REALLY, i am telling this story as i was told it. And knowing the individual he was talking about... i'm not surprised.
I would love it. LOVE IT if GW actually changed this draconian attitude towards business and just chilled for a bit. Personally i suspect this kind of attitude has come to the forefront with the public selling of the company. Now there are stock holders to be held accountable to
skink007 wrote:The anti-GW feeling that has been circulating seems to just be getting worse and worse lately, and regardless of the motivation behind GW's changes, I feel as if the hobby we know and love is under attack by the very people who created it.
GW did not create the hobby. They are just the single largest company selling miniatures and games for the wider hobby of miniature wargaming.
cincydooley wrote:The only way GW would reevaluate their pricing structure is if they saw a dramatic hit to their bottom line. This would require massive numbers of people to vote with their wallets. A quaint little letter from a college bound 18 year old isnt going to mean a damn thing.
You are right about the letter not doing anything, but GWhas changed their pricing structure. There was no across the board price increase this year. Instead, they are raising prices on new products as they come out. The new stuff sells as people buy the codex and new armies and the new kits to update their existing armies, so we'll see more things like 5 dire avengers for a higher price per model than before rather than across the board price increases.

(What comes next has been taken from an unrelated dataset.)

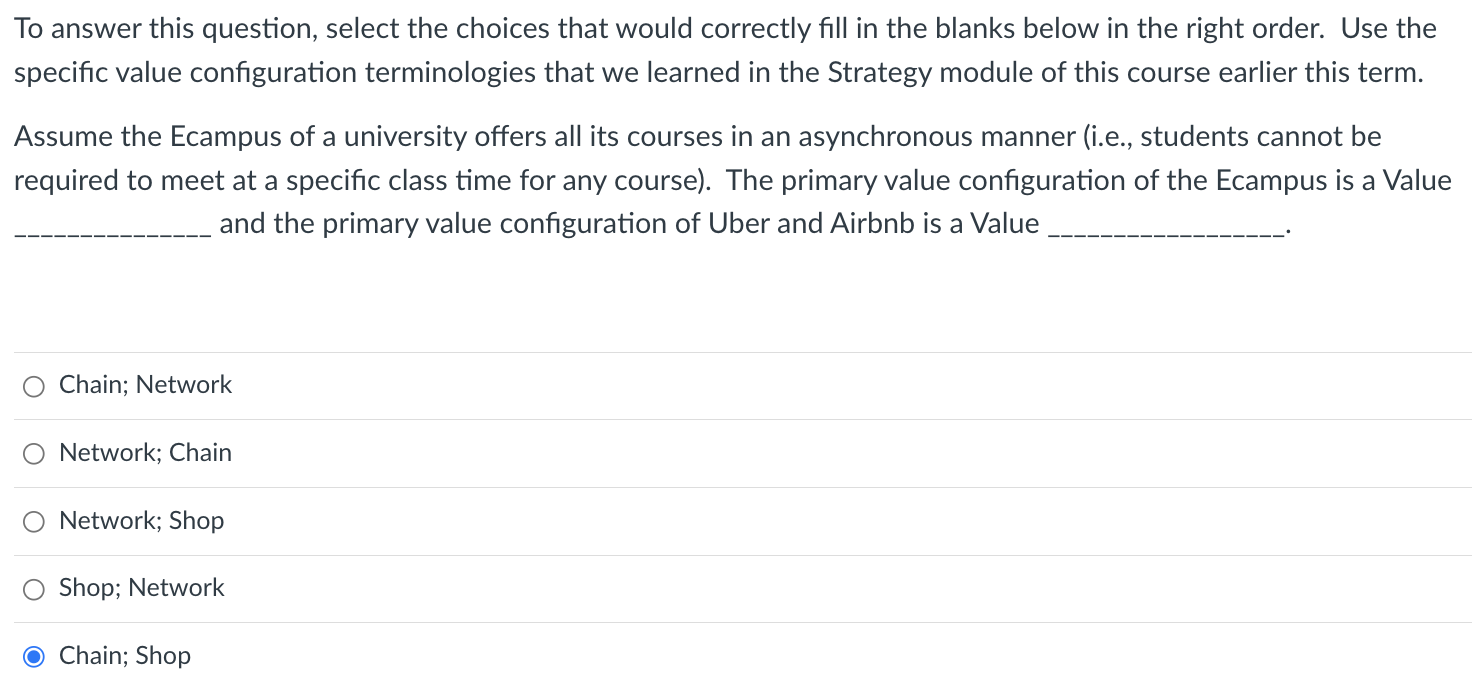This screenshot has height=700, width=1472.
Task: Click the "Network; Chain" option row
Action: 144,453
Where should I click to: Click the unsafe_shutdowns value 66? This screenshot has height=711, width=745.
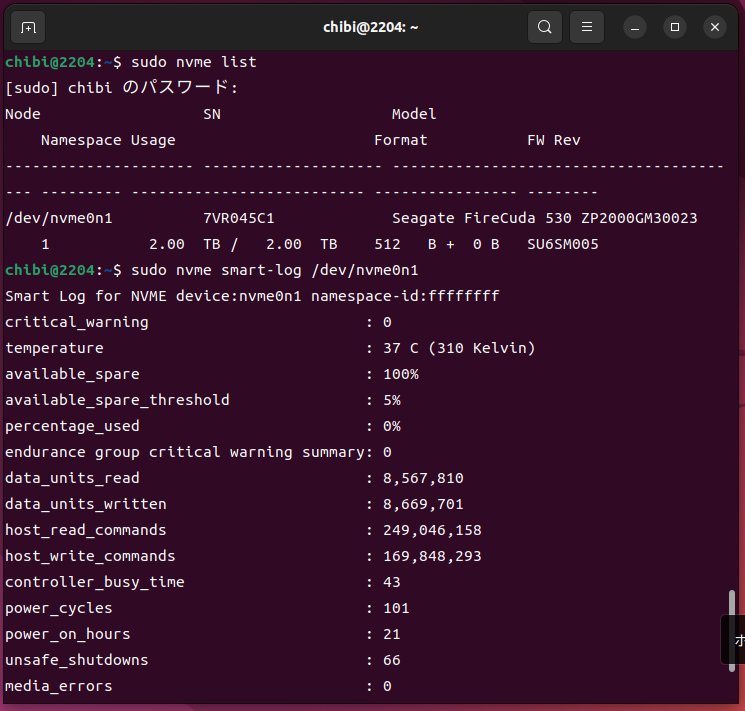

According to the sales spreadsheet released in the CHS lawsuit, GW sells lots of the newest release and lots of space marines.
As long as they keep doing regular new releases with new space marine releases interspersed through the year they'll be able to get the price increase into effect without doing a yearly adjustment of everything and not have to do it in response to declining unit sales of existing stock. The price increases will still be in response to declining unit sales in general, but I think they've found a way to both have the price increases and not have the price increases at the same time. The end result will be that the average price will continue to rise, but it will be more of a matter of increases on what sells well: new kits (be they new vehicles, new units or simply repackages/retoolings of existing kits like the dire avengers).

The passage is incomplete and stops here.